Au centre, la femme du journaliste et dessinateur de presse sri-lankais Prageeth Eknaligoda, qui a disparu depuis janvier 2010. © Vikalpasl
Au centre, la femme du journaliste et dessinateur de presse sri-lankais Prageeth Eknaligoda, qui a disparu depuis janvier 2010. © Vikalpasl

MAGAZINE AMNESTY Sri Lanka La presse muselée

Article paru dans le magazine AMNESTY, n°70, publié par la Section suisse d’Amnesty International, août 2012.
Au Sri Lanka, la fin du conflit avec les Tigres de libération de l’Eelam tamoul en 2009 n’a fait qu’empirer la situation de la liberté des médias. Souvent contraint·e·s à l’exil ou à l’autocensure, les journalistes affrontent sans cesse les représailles du gouvernement de Mahinda Rajapakse.
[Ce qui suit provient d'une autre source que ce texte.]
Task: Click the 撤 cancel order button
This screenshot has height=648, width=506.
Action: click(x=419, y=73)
Autrefois vibrante d’activité, la presse sri lankaise est aujourd’hui solidement muselée. Avant 2009, la situation était déjà préoccupante, mais la fin de la guerre n’a fait qu’accroître les difficultés et les dangers rencontrés par les journalistes. Pour preuve, le Sri Lanka se situe actuellement en 163e position sur 179 pays dans le classement sur la liberté de la presse de Reporters sans frontières. Alors même que les restrictions sur la divulgation d’affaires militaires ou policières ont été officiellement levées en août 2011, écrire sur ces sujets peut toujours entraîner de lourdes conséquences. De plus, impliqué dans de nombreuses affaires de corruption, le gouvernement abuse de ses pouvoirs pour empêcher qu’elles ne soient rendues publiques.
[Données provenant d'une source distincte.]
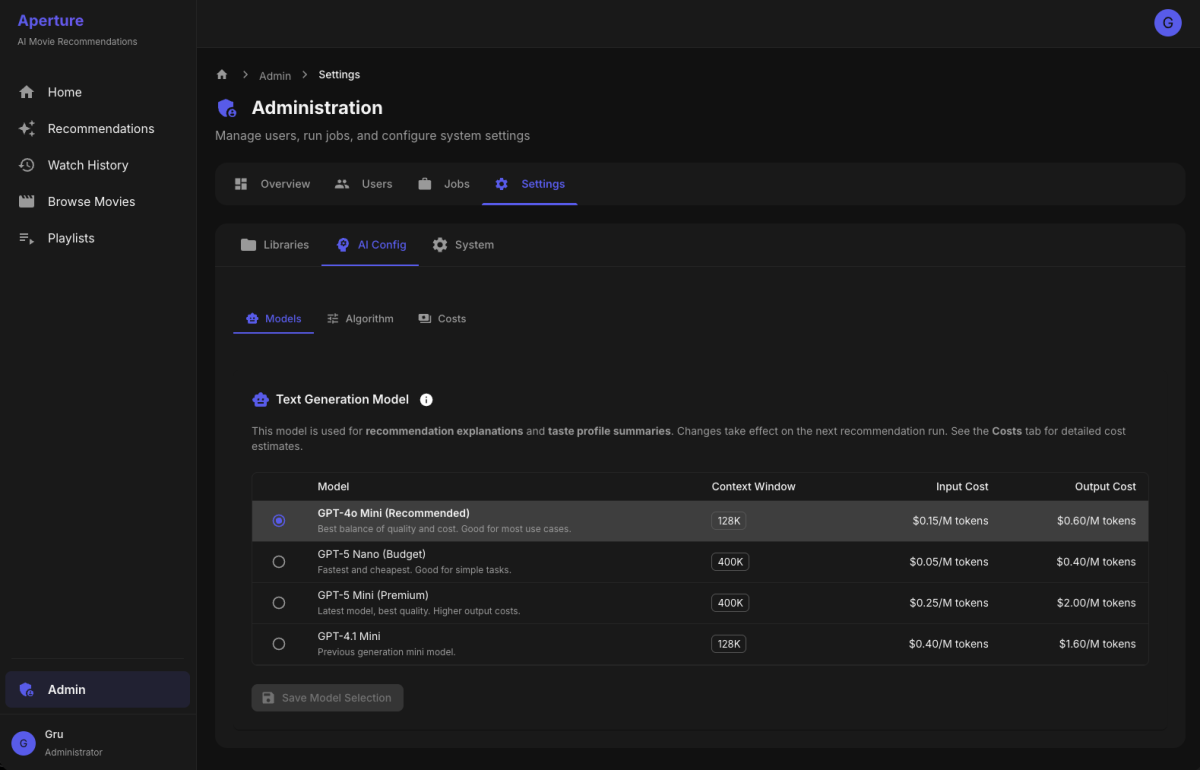
Task: Select the GPT-5 Mini (Premium) radio button
Action: pyautogui.click(x=279, y=603)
Depuis l’arrivée au pouvoir du président Rajapakse, en 2005, neuf journalistes ont été tués, en toute impunité. Une grande partie des journalistes a dû quitter le pays. D’autres, pour se protéger, s’autocensurent. Le président lui-même n’hésite pas à agir. En juillet 2011, il a personnellement menacé par téléphone l’éditeur du Sunday Leader pour avoir publié un article sur des fonds détournés par lui-même et son fils aîné, membre du Parlement. La situation est loin de s’améliorer. Ces derniers mois, les attaques envers les journalistes se sont intensifiées.
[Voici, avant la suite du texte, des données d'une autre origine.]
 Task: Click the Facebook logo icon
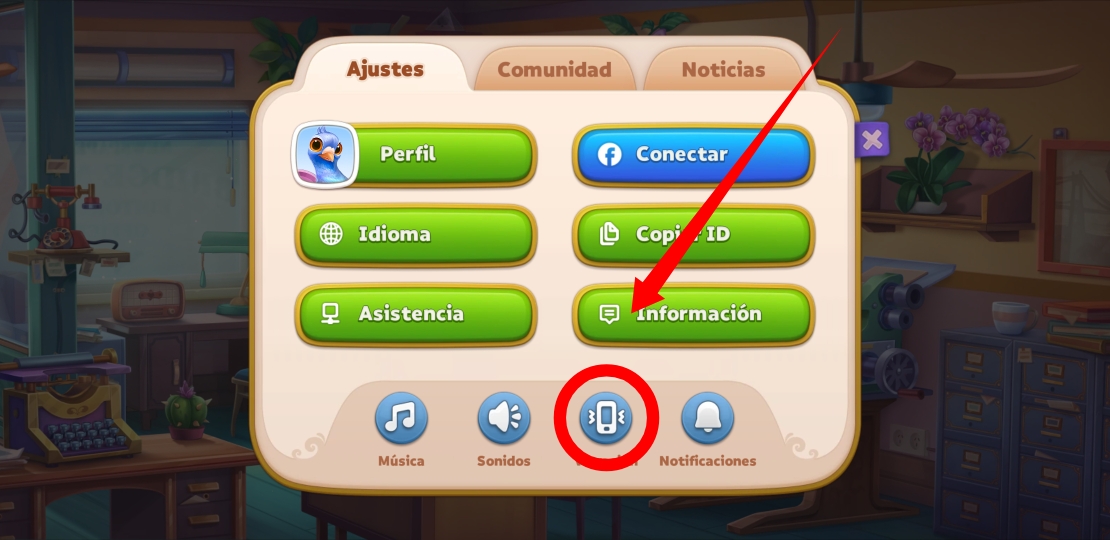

Même en exil, les journalistes sri lankais·es subissent la hargne du gouvernement. Lors de la 19e session du Conseil des droits de l’homme de l’Onu en février 2012, une enquête sur le non-respect du droit humanitaire international durant la guerre au Sri Lanka a été demandée. Le gouvernement a entamé une campagne de propagande contre les Sri Lankais·es présent·e·s à cette session. La radio-télévision d’Etat n’a eu de cesse de les décrire comme des traîtres·ses et des terroristes lié·e·s aux tigres, les discréditant ainsi aux yeux du public et rendant leur retour au pays certainement plus dangereux. Se trouvait parmi eux, notamment, la femme de Prageeth Eknaligoda, journaliste et dessinateur disparu depuis janvier 2010, qui se bat pour connaître le sort de son mari. En juin 2012, Tiran Alles, parlementaire de l’opposition, a licencié l’éditeur du journal Ceylon Today, dont il est le propriétaire, pour avoir refusé de publier des articles politiquement biaisés. Tant la répression de l’Etat que le manque d’indépendance des éditeurs face aux dirigeants des journaux torpillent la liberté de presse.

Censure sur internet

Internet n’est pas épargné. Des locaux de sites d’information ont été brûlés et attaqués. En novembre dernier, le Ministère de l’information a annoncé que tout site d’information portant sur le Sri Lanka devait dorénavant s’enregistrer auprès du Ministère. Depuis, des sites d’information majeurs, tant cingalais que tamouls, ont été bloqués par Sri Lanka telecom, entreprise étatique, et Dialog axiata PLC, un fournisseur d’accès internet privé. Pour avoir accès à ces sites, il faut dorénavant passer par un serveur proxy, ce qui limite le nombre de lecteurs. Le cas de quatre journaux en ligne bloqués a été amené devant la justice, mais la Cour suprême a rejeté le cas.

Malgré le manque critique de liberté de la presse au Sri Lanka, le tableau n’est pas tout noir. D’après le rédacteur en chef de Lanka-e-news, site internet bloqué, le nombre de journalistes et d’informateurs a augmenté suite à l’incendie des bureaux du journal. D’après lui, «cela confirme le besoin urgent des Sri Lankais d’avoir accès à une information indépendante». Cela traduit probablement aussi une résistance au pouvoir répressif de Rajapakse, laissant espérer une amélioration de la situation dans le pays.